----- 本文 -----
なぜ「女性の歌舞伎役者」は存在しないのか…「男性ばかりの歌舞伎界」でいまも続く"女人禁制"という理不尽
■なぜ「女性の歌舞伎役者」は存在しないのか
歌舞伎と聞いて多くの人がイメージするのは女形(女方)だろう。
歌舞伎は従来、男性だけが演じてきた。「伝統」という名において、それは永年肯定され、それ自体が特徴のひとつであるのには違いないが、時代は変わり、男女共同参画社会の実現が求められるようになってきて、それに対する批判も耳にするようになった。
ここでは男性だけの歌舞伎役者の世界に女性が進出する可能性があるのか、またそれが伝統との兼ね合いでどのように評価されるのかを考えてみたい。
男性だけが演じる歌舞伎とされているが、実は最近、歌舞伎の殿堂といわれる歌舞伎座で女性が舞台に立つケースが出てきている。
一つは市川團十郎の長女で舞踊家としてデビューしている市川ぼたん(本名:堀越麗禾)の出演である。もう一つは尾上菊五郎の長女であり女優の寺島しのぶ(本名:寺嶋グナシア忍)である。
----- 提供データ -----
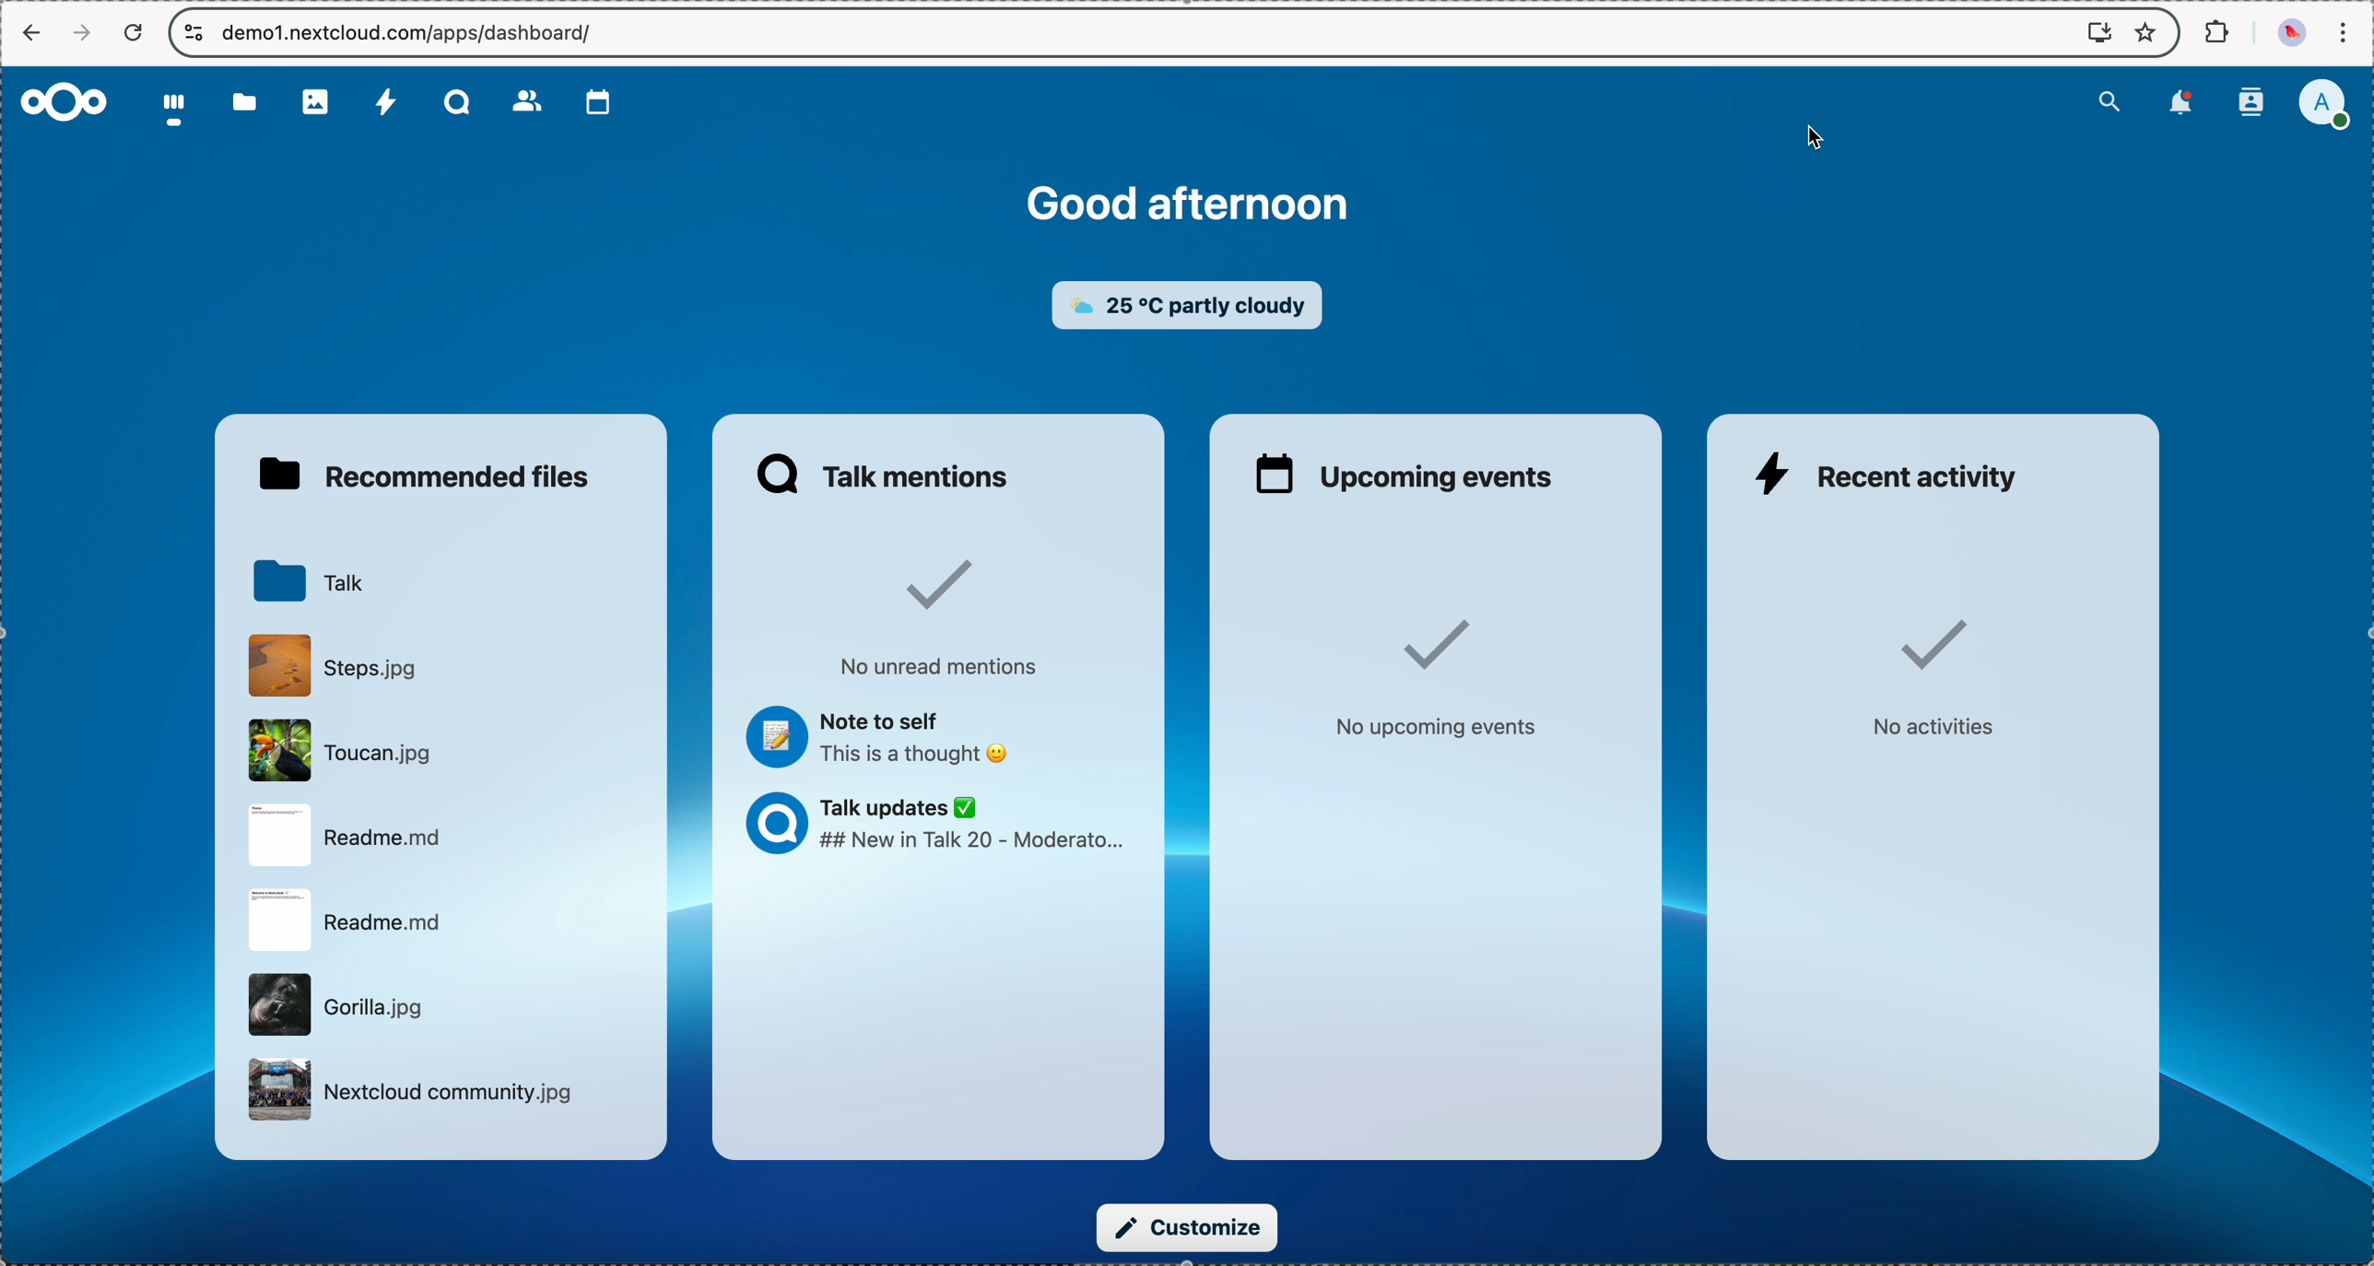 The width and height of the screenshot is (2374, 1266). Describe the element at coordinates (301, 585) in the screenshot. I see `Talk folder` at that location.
-----
◆ やること ◆
本文によると、男性だけが演じてきた歌舞伎への批判が聞かれるようになったのはなぜですか。1～3文で説明してください。 リストは本文とは別の資料です。

◆ 正解 ◆
時代が変わり、男女共同参画社会の実現が求められるようになってきたからです。それまでこの形は「伝統」の名において長く肯定されてきました。